そして、冠水したエリアになった2棟のタワマンでは地下まで下水が流れ込み、電気室が機能不全に陥った。これによって建物ごと停電状態となる。

停電によって電力を使用する下水の排出用ポンプや水道のポンプが作動しなくなった。当然水道は使えず、トイレは排水禁止になったという。

1棟は間もなく回復した。しかし残りの1棟では、まだ完全に復旧したという広報は行われていない。下水がなぜ地下に流入したのかという原因も不明である。

この被害は、多くの人にとっても想定外であったに違いない。

周辺エリアの下水と雨水はまとめて多摩川に放流する仕組みになっていた。ところがあまりの雨量で多摩川が増水しすぎたために逆流が発生。その逆流水が武蔵小杉駅周辺であふれ出したことであたり一帯が冠水した。こういう状況を「内水氾濫」と呼ぶのだそうだ。
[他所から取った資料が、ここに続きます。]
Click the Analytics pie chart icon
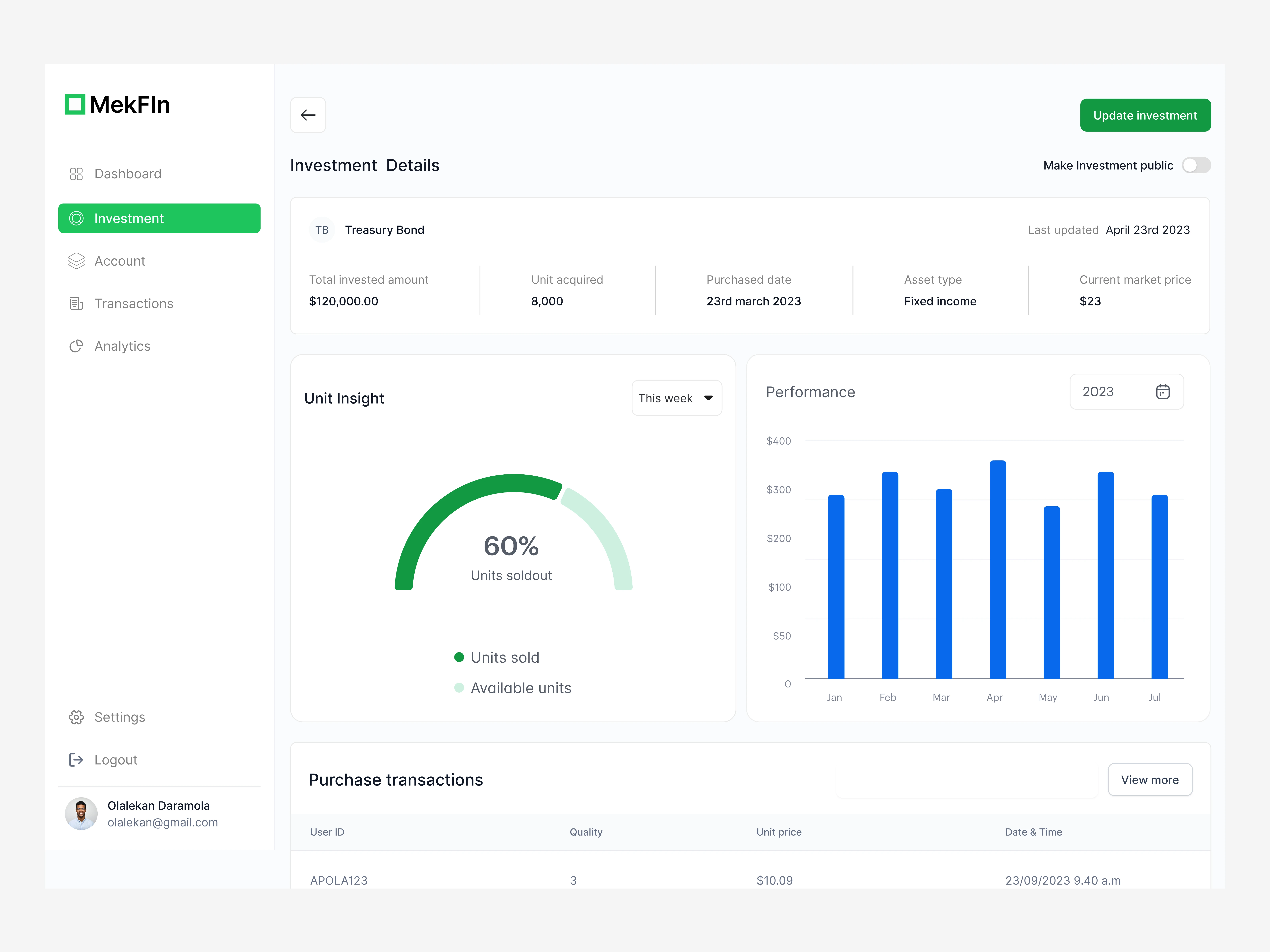The width and height of the screenshot is (1270, 952). (76, 346)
台風19号通過後の武蔵小杉駅〔PHOTO〕Gettyimages

洪水のリスクがある土地

川崎市のハザードマップを見ると、確かに武蔵小杉駅周辺は「洪水浸水想定区域(多摩川水系)」に指定されている。特にJR横須賀線の「武蔵小杉」駅周辺は「家屋倒壊等氾濫想定区域(氾濫流)」とも重なっている。

「武蔵小杉」駅の周辺エリアは、元来は人が住んでいない低地であった。そういう場所だからこそ、昭和の時代には広い工場用地が確保できたのだろう。今では、その跡地が「タワマン村」のようになっている。

拙著『限界のタワーマンション』(集英社新書)でも指摘したが、このエリアをタワマン村に変貌させる過程には、川崎市も許認可の面や補助金などで少なからず関わっている。

そもそもタワマンというものは、行政側の肯定的な姿勢がなければ開発できない。

武蔵小杉のタワマン村には、小さな子どもが思い切って遊べる公園が地上に少ない。通学区の小学校は入学者が急増したためにプレハブ校舎で対応したという。川崎市は今回の内水氾濫を想定していなかったように、急激な人口増加を伴った不自然な街区の形成や、居住者年齢層の偏った構成などは想像できていなかったのだろう。

東京都の江東区と中央区では、今後タワマンを増やさない方針であることを2018年に明らかにした。同年、兵庫県の神戸市は今後三宮エリアでのタワマン建設を認めないことを決定している。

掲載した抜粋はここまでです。